**EXERCISE**:
Look at every line below and count those containing "computer". Answer with the number only.

Start of INPUT DATA

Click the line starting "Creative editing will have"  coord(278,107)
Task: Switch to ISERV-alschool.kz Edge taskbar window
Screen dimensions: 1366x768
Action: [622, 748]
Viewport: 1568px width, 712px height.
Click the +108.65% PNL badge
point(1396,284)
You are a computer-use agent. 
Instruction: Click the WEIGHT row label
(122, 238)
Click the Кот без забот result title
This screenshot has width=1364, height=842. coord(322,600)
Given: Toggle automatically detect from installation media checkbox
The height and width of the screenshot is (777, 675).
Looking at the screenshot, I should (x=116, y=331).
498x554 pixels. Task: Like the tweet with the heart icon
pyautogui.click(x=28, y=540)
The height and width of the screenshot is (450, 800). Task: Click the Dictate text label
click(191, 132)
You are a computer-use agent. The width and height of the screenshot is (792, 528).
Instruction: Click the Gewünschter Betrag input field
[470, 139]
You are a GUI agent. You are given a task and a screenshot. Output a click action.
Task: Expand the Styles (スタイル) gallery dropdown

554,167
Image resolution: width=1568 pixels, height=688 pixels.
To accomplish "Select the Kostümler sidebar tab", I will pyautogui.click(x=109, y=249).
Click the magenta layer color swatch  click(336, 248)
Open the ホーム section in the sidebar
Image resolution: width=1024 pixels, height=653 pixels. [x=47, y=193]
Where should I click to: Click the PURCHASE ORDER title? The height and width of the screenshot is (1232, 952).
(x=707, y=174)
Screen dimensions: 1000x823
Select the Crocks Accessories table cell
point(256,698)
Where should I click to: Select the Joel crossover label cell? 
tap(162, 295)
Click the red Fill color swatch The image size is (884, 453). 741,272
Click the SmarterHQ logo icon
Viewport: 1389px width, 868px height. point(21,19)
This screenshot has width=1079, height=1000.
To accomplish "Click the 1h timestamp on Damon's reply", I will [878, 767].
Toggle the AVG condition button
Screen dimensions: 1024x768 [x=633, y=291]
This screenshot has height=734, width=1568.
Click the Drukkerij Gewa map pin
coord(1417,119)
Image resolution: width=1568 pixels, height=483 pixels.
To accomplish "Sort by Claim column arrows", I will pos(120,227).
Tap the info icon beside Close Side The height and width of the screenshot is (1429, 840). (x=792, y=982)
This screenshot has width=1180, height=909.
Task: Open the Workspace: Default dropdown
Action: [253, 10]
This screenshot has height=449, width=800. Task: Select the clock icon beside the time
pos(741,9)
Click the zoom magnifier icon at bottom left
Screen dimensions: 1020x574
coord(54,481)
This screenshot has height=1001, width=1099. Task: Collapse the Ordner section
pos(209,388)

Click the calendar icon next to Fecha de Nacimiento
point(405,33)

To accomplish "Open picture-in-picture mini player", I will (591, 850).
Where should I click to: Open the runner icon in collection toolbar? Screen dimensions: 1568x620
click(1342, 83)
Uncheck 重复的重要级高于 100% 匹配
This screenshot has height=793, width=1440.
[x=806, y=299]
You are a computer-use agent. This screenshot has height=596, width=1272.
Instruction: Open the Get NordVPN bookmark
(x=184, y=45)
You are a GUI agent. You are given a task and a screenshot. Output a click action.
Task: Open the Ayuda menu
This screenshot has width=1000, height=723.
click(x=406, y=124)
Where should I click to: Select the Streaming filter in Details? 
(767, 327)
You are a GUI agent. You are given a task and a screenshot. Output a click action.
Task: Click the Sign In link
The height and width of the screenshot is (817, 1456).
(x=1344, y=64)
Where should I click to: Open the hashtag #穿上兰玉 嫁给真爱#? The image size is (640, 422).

End of INPUT DATA

**YOUR SOLUTION**:
3